Michael Cieply, also for Deadline, wrote, “When a film as heavily promoted and well-regarded as Universal’s She Said gets body-slammed at the box office, it’s wise to pay attention. [On opening weekend], it will take in perhaps $2.27 million in 2,022 theaters. That’s less than half of the already minimal $5-to-6 million predicted a few short days ago—a brutal drubbing for a film that had generally good reviews and as of Saturday was tagged by eight out of 22 ‘experts’ at sister site Gold Derby as one of the ten top contenders for Best Picture.
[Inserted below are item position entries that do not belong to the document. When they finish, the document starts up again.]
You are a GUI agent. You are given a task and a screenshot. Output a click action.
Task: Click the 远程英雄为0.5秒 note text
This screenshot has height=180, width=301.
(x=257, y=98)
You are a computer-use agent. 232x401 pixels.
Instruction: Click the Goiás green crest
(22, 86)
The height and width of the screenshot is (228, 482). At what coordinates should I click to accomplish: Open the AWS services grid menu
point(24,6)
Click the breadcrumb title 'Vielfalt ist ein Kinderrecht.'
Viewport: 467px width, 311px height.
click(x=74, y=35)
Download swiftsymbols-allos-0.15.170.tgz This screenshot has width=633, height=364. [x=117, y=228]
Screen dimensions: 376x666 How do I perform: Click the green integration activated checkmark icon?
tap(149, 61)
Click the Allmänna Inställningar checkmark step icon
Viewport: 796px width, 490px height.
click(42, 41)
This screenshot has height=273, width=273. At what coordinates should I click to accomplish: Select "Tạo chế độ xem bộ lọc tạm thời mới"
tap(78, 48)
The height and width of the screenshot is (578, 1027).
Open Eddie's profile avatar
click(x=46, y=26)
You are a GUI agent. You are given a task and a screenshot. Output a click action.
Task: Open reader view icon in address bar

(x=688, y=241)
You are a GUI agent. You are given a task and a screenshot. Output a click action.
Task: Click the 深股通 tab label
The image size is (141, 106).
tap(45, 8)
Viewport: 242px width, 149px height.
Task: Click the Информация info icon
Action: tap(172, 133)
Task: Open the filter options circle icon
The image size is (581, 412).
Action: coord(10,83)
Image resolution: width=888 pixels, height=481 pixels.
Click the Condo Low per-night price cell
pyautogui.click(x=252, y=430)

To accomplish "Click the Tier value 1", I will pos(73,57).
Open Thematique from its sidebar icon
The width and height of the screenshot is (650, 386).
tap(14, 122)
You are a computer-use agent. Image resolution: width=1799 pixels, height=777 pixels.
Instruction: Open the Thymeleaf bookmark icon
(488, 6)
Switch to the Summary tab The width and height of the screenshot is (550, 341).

The opening is a flop, and not the kind that can be written off to technical failures—the wrong theaters, a bad release date, poor marketing or whatever. Rather, the audience simply turned away. It didn’t even look, never mind the presumed advantages of a high-profile story, a prominent New York Film Festival debut, and a talented cast, featuring Zoe Kazan, Carey Mulligan and Patricia Clarkson. So somebody is sending a message, and it behooves an increasingly wobbly film business to figure out exactly what that is.”

It’s easy to dismiss the failure of a journalism movie for the subject matter alone—who cares about relatively comfortable and chic reporters in New York? Then again, why did Pakula’s film succeed? Because it starred Robert Redford? Well, do people not like Kazan or Mulligan? I think they can both be good, and are here. It’s unfortunate that this #MeToo movie bombed and bombed badly, because it’s much better than the tacky, bloated, and empty Bombshell (The Assistant remains the definitive post-Weinstein movie). But maybe there aren’t enough people that want to see Kazan and Mulligan in Redford or even Hoffman’s shoes, acting “like men.” I don’t think it was advertised well, and the arrogance that this material is commercial continues, but She Said isn’t close to the counterproductive disaster that was Promising Young Woman; this is a fine procedural with a bland script and good actors.